Exactly the lines from the one containing "Image resolution: width=1024" through the end of the listing below are required, restated word for word and without pictures.

## Data shown
[Start of section]
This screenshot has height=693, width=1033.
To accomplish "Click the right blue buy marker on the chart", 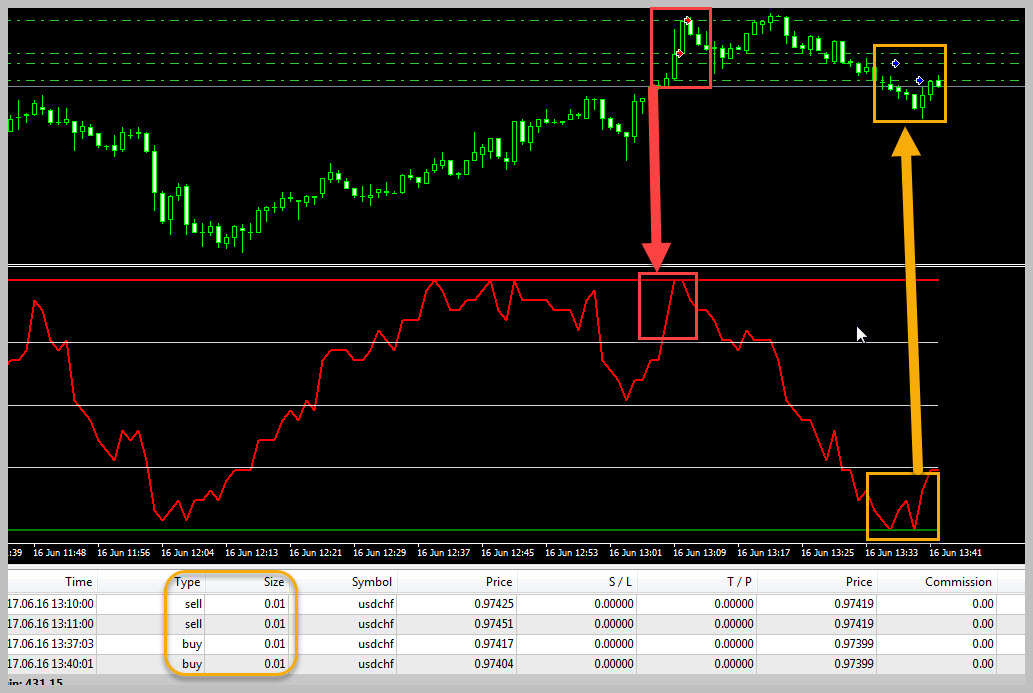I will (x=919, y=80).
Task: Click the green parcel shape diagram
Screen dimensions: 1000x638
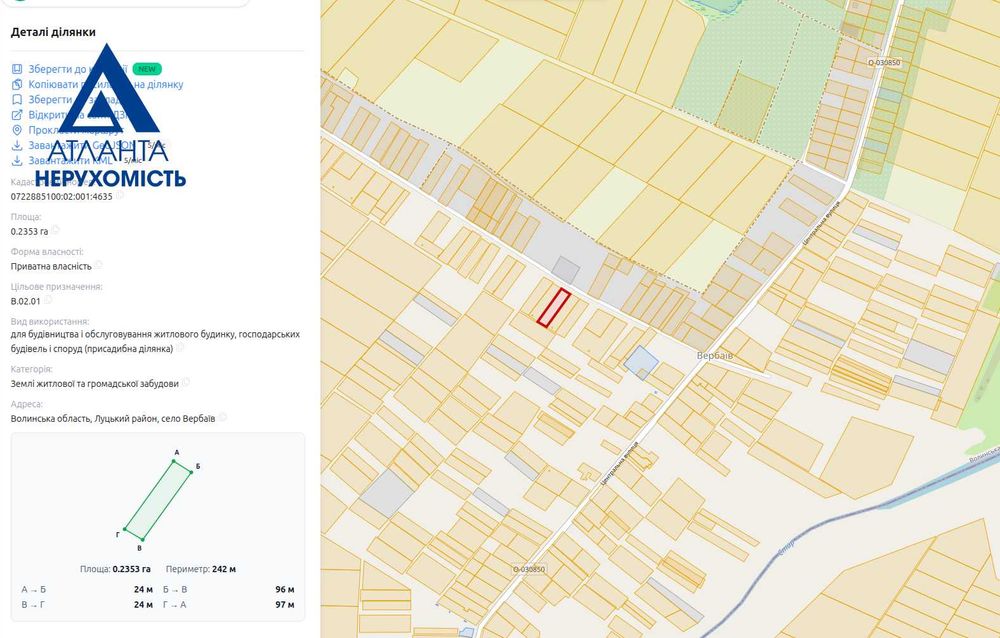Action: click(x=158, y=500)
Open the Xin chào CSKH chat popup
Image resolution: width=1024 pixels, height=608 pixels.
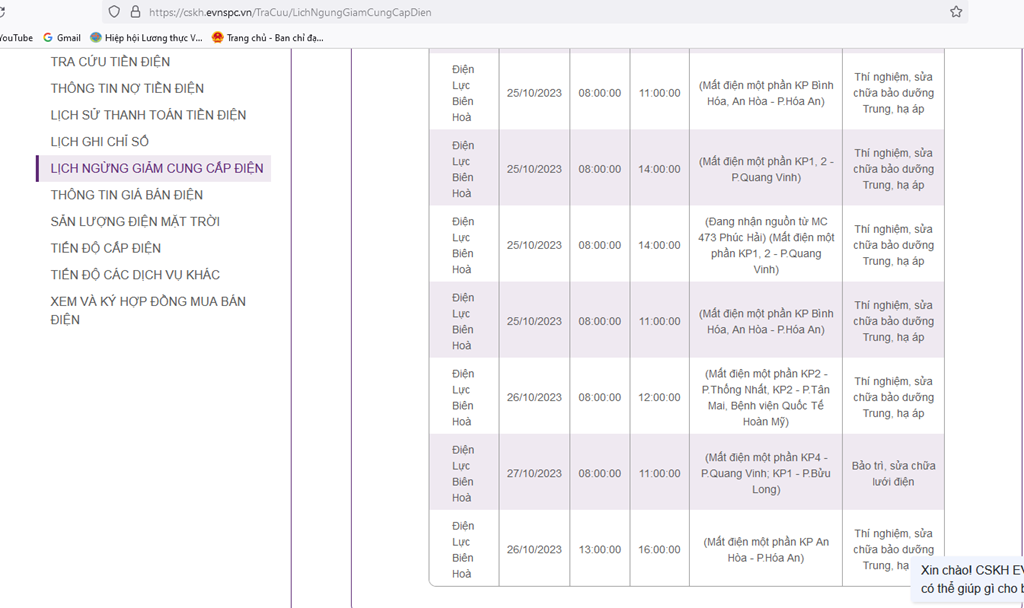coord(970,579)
[End of section]
## Written answer
Image resolution: width=1024 pixels, height=608 pixels.
coord(970,579)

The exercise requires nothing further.